** Azioni da compiere **
• 1. Stabilisci se le affermazioni (a), (b) e (c) concordano con la voce sulle lingue camitiche. Per ciascuna rispondi sì o no e cita tra virgolette le parole del testo che lo decidono. (a) Il gruppo delle lingue camitiche occupa circa un quinto dell'Africa. (b) Nel campo camitico l'area linguistica coincide con l'area etnica. (c) Il gruppo è diffuso senza interruzioni dal Mar Rosso all'Oceano Atlantico.
• 2. Scrivi il seguito della voce sulle lingue camitiche, cominciando dopo la sua ultima frase.

** Brano fornito **
CAMITICHE, LINGUE

Enciclopedia Italiana (1930)

CAMITICHE, LINGUE

Carlo CONTI-ROSSINI

. Il gruppo delle lingue camitiche è uno dei più importanti dell'Africa, estendendosi per circa la quinta parte di essa, almeno se si ammettono le inclusioni che molti glottologi vi fanno. E diffuso, sia pure con ampie lacune, dall'Oceano Indiano e dal Mar Rosso al Mediterraneo, all'Oceano Atlantico e alla valle del Niger, con propaggini - si vuole - nell'estremo sud-ovest dell'ampio continente. Naturalmente, anche nel campo camitico l'area linguistica non corrisponde all'area etnica; molti popoli, assai influenzati dai Camiti, non parlano linguaggi camitici; altri, che di sangue camitico hanno o serbano ben poco, parlano linguaggi che sembrano, o che già si possono dire sicuramente camitici.

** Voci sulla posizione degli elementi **
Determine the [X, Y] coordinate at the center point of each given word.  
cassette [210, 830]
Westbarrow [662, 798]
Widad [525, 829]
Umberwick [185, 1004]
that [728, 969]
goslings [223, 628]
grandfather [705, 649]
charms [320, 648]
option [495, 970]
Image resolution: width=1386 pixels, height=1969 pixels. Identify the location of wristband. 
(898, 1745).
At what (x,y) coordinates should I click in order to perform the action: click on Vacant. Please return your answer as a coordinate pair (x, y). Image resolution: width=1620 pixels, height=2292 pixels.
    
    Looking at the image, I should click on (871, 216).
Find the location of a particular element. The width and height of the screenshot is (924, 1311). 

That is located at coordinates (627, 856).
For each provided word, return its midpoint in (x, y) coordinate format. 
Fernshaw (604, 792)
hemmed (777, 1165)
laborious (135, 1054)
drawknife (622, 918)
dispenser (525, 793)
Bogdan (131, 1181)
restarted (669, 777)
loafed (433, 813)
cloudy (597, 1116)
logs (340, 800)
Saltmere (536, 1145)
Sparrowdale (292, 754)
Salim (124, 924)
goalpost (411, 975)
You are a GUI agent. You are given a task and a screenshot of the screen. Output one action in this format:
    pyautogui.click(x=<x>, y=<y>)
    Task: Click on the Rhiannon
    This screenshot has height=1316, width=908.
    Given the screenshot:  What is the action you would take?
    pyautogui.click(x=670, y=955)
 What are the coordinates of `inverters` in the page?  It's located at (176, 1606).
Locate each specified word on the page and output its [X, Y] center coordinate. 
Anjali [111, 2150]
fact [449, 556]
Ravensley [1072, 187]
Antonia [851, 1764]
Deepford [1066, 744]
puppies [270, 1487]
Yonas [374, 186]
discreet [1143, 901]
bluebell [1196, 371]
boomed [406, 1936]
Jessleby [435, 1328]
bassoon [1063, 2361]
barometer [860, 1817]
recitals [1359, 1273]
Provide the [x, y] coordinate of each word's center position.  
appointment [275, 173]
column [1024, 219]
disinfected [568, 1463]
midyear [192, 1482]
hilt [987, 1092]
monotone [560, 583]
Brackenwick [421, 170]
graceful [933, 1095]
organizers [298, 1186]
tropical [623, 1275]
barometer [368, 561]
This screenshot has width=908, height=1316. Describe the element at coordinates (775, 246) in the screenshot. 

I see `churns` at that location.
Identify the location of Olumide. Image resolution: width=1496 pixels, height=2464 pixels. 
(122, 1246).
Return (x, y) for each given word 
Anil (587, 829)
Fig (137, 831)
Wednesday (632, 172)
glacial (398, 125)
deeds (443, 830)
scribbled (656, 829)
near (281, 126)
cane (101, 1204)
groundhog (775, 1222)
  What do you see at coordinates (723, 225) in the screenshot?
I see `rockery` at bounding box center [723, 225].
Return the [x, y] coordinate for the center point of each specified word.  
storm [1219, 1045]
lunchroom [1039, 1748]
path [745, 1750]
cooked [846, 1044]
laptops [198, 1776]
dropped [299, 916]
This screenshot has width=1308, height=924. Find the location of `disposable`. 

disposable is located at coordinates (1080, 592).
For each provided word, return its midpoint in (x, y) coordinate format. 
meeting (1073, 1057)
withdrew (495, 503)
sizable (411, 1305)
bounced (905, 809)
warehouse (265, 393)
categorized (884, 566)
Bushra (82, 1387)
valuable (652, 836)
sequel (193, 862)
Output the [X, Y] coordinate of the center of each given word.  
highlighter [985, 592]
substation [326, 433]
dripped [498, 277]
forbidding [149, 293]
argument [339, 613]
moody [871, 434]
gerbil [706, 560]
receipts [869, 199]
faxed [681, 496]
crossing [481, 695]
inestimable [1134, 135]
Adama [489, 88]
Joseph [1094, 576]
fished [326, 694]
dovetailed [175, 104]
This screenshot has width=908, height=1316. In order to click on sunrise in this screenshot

** Risposte scritte **
• 1.
(a) Sì: «estendendosi per circa la quinta parte di essa».
(b) No: «anche nel campo camitico l'area linguistica non corrisponde all'area etnica».
(c) No: «sia pure con ampie lacune».

• 2.
Il gruppo camitico ha indubbie colleganze antichissime con le lingue semitiche, colleganze dimostrate dall'ossatura grammaticale e del lessico. In generale può dirsi che il camitico riflette uno stadio meno evoluto, più primitivo nello svolgimento storico del linguaggio. Per esempio, al caratteristico triconsonantismo semitico delle radici corrisponde, in camitico, un sistema biconsonantico. Non a torto, sembra, molti glottologi sostengono che camitico e semitico abbiano origini comuni, e la comune culla è ricercata da taluni nell'Africa stessa, da altri in Arabia, in Siria o in altre limitrofe regioni dell'Asia.

Il camitico, invece, è affatto indipendente dalle lingue nilotiche e dalle sudanesi, con le quali la sua area territoriale lo mette a contatto diretto. Così, manca in camitico quella gradazione vocalica, che nel gruppo nilotico vale a far distinguere le diverse persone nei pronomi personali e, conseguentemente, nella coniugazione dei verbi. Inoltre - fatto di capitale importanza - il camitico è già pienamente in possesso della distinzione dei generi grammaticali, che manca nelle contermini lingue nilotiche e sudanesi, salvo che in bari, in māsai, ecc., ove tale distinzione apparisce di formazione recente, e, secondo alcuni glottologi, appunto per influenza camitica.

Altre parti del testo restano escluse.